§ Source passage
****

So the two metaphorical black boxes of the university and the students, they are coming together over an event that took place in a literal, physical, material big black box, to discuss the suicide of a person that, to most involved in the discussion, is a stranger, not their son or friend or student, probably not someone who they would have care to know or befriend, some other student moving through the crowded corridors like everyone else, anyone and no one. In this case, nobody was there at that moment to be able to take care of that person in a way that saved their life in the moment. This is always in every formative loss, and the fact that individuals still possess agency and will and can be completely set on their path, however destructive it is. You can’t really save people, you must try to save the ones you love, but there’s no guarantee you can.
The next event happened on Wednesday, in the same building. At the time, and for days, it was rumoured to be a second suicide, a copycat suicide. This elicited a second perfunctory statement which was met with a second wave of emotional outpouring. Until I went back to recover and re-order some of the details from that week, I was still under the impression that it may have been a person known to the first student who jumped – for this was another of the rumours circulating that week. As it happens, by that Wednesday, the university had finally put together a full statement, including updates on the second event. But by then, who cares: it didn’t matter, and I suspect very few people, certainly not me and I would guess a vanishingly small number of my students, read or cared to read what the university had finally come out and posted on a page of its own website.
Can we imagine a different response? Even from the neoliberal managerial university? What might have happened had the Vice Chancellor fronted and faced the event punctually with a video of a minute or two? What if senior members of the executive had stayed in building 111 that week, and fronted, for example, my lecture, so that I was met with leadership and not left to acknowledge the event alone as a unguided individual choice? One need not even imagine the wording of this hypothetical fronting, for by Wednesday 8th the VC had issued a more detailed statement, signed off with their first name. Again, at the time I didn’t register it, and only found it recently going back through my inbox. The document is a PDF ‘for internal use’ attached to an email informing employees about the statement and giving points of contact for counselling. The VC’s message is buried, right down on the bottom of the second page. Its 241 words may convey sincere wishes and feelings. But, like the initial posts on Twitter and Facebook, and like the official refrain, it is of a kind: it is faceless, placeless and abstract, and could have been written anywhere by anyone about anyone. There is nothing of the place nor the person, and nothing of their voice or face.

****

§ Using the information
a) In the passage on the university's response, where in the PDF was the Vice Chancellor's message placed?
b) Using the passage on the university's response, explain in one to three sentences why the writer finds the Vice Chancellor's 241-word message lacking.
c) Carry on the passage on the university's response from its last sentence.
The listing that comes next has nothing to do with the passage on the university's response.

§ Collected material
****

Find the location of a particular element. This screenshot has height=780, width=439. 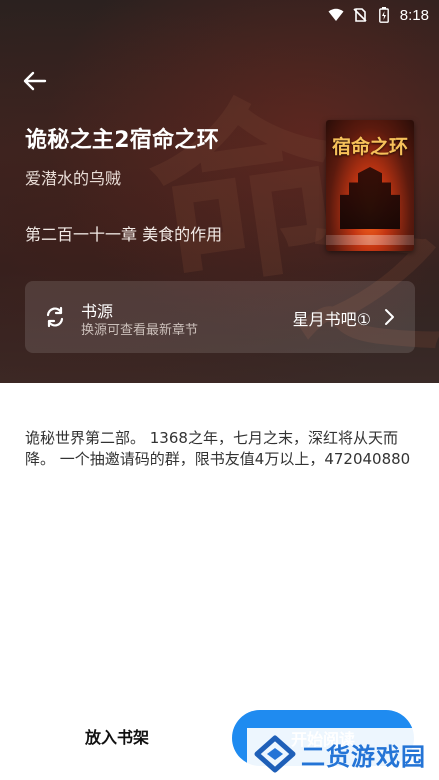

source-hint: 换源可查看最新章节 is located at coordinates (140, 330).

****

§ Exercise answers
a) It was at the very bottom of the second page.

b) The message is faceless, placeless and abstract, like the first posts on Twitter and Facebook and the official refrain. It could have been written anywhere by anyone about anyone. It has nothing of the place or the person, and nothing of a voice or face.

c)
Yet what if this message had been said aloud, what if they had fronted a camera? This could have been something, at least. In the absence of this something – which might just have been symbolic, a placeholder – of course rumours and bad posting continued for days. The university acknowledges the ubiquity of Twitter and Facebook as the only shared public spaces left in our institutions by making the Monday announcements there and only there, yet with the same tacit acknowledgment, the same university (who every year encourages its staff to produce short videos for students) refuses give face and voice to the event. The students were left to deal with their feelings together online, without leadership, elders, rituals, observed boundaries and norms; teaching staff were left to decide how their own conscience and resources told them led them to approach it.
A second counterfactual to address the place where he fell and the building from which he leapt: what if there had been a period of mourning? What if the university shut the building for a week, ‘out of respect’? What if a space had been a made for people to offer vigils, in the building, out of the wind and rain where they had been placed? What if candles had run up the staircases at all major entrance points? My feeling is that the University kept the event below the threshold of this kind of public mourning, which does pour out when events reach a groundswell. So the students kept posting, and the building was kept functioning, with that percentage of students who were concerned left work act out their thoughts and feelings with one another online, or make the individual choice to dial the number for counselling.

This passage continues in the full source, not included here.